The Government has highlighted that it wishes the UK to remain "a global champion of free trade and an attractive place to invest", and emphasised that it will remain targeted and proportionate in its approach under the new regime so that most transactions will be cleared without any intervention. This appears to be in line with the UK Government's commitment to foreign investment – in the same week as publishing the NSI Bill, the Government announced the creation of an Office for Investment (OFI), designed to attract high value investment opportunities in infrastructure, clean technologies and research and development.
Whilst the introduction of the new regime will perhaps mark an end to the UK's lighter touch approach to foreign investment screening, it will bring the UK into line with other jurisdictions. The NSI Bill is largely consistent with current international legislation, including the EU Foreign Investment Screening Regulation, under which jurisdictions are strengthening controls over foreign investment in certain areas of political concern. A number of countries have long-standing investment screening regimes of this nature, including Australia (under the Foreign Acquisitions and Takeover Act 1975), Canada (under the Investment Canada Act 1985, as amended in 2009), and the USA (where the Committee of Foreign Investment in the United States (CFUIS) has been in place since 1975). Further countries such as Japan are also in the process of legislating for the creation of such a regime.
Given the wide-ranging powers under the new regime, the Government will have increased powers to intervene in, and review, corporate transactions in the UK or with a UK nexus. If the figures outlined in the Government's Impact Assessment (which estimates 1,000 to 1,830 notifications per year, and 70 to 95 national security assessments) are accurate, this would mark a significant increase from actions brought under the existing regime – reports show that there have been just 12 public interest interventions on the grounds of national security since 2002. The new regime will also impact a wide range of investors, with the NSI Bill applying to investors from any country.
As such, we anticipate that foreign investment rules (both in the UK and internationally) will be an increasingly important consideration for international investors and will need to be considered at an early stage of the deal process. In terms of immediate implications for investors, we again note that the Secretary of State will be able to retrospectively call in transactions for review where such transactions occurred after the introduction of the NSI Bill, and as such, encourage investors and businesses to be mindful of the new regime even before it is passed into law.
Listing securities on UK public markets
The new proposal to introduce a precautionary power to prevent securities listings on UK public markets on national security grounds forms part of the Government’s 2019 Economic Crime Plan.

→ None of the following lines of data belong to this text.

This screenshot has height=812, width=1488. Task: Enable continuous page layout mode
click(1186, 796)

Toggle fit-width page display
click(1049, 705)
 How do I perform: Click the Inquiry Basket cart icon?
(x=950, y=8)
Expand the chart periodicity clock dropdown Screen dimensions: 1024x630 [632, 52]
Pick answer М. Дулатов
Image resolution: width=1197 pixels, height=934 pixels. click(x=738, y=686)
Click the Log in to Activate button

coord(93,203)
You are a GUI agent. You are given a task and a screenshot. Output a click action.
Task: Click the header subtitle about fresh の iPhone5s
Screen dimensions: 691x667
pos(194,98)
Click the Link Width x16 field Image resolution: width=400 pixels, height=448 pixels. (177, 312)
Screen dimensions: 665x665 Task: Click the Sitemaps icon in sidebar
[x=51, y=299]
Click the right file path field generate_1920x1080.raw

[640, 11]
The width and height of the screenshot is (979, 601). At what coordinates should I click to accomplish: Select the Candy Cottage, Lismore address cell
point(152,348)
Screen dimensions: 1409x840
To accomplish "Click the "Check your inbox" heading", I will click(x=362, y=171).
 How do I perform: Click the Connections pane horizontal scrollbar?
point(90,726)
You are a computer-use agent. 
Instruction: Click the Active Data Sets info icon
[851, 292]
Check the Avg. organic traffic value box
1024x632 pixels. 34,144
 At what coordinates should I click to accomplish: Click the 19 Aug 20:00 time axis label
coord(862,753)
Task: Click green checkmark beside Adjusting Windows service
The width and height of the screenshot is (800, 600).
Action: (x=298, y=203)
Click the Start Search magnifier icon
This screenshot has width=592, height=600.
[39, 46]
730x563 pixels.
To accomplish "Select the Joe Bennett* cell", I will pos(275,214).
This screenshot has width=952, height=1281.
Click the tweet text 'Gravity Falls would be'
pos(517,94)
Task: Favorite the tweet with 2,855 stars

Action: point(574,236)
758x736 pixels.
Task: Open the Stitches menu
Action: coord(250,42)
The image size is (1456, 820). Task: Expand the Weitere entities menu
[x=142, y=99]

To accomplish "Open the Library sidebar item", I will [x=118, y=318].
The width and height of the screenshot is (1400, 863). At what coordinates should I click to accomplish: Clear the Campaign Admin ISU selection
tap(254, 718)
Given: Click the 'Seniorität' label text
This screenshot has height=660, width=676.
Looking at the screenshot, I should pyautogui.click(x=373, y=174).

The proposal follows recommendations from the Treasury Select Committee, which reviewed the existing legislative framework, including the UK’s post-Brexit sanctions powers under the Sanctions and Anti-Money Laundering Act 2018.
The proposed power is intended to maintain London’s reputation for clean and transparent markets and as a world-class listing destination.
The Treasury will publish a full consultation on the new power, which it expects to launch in early 2021.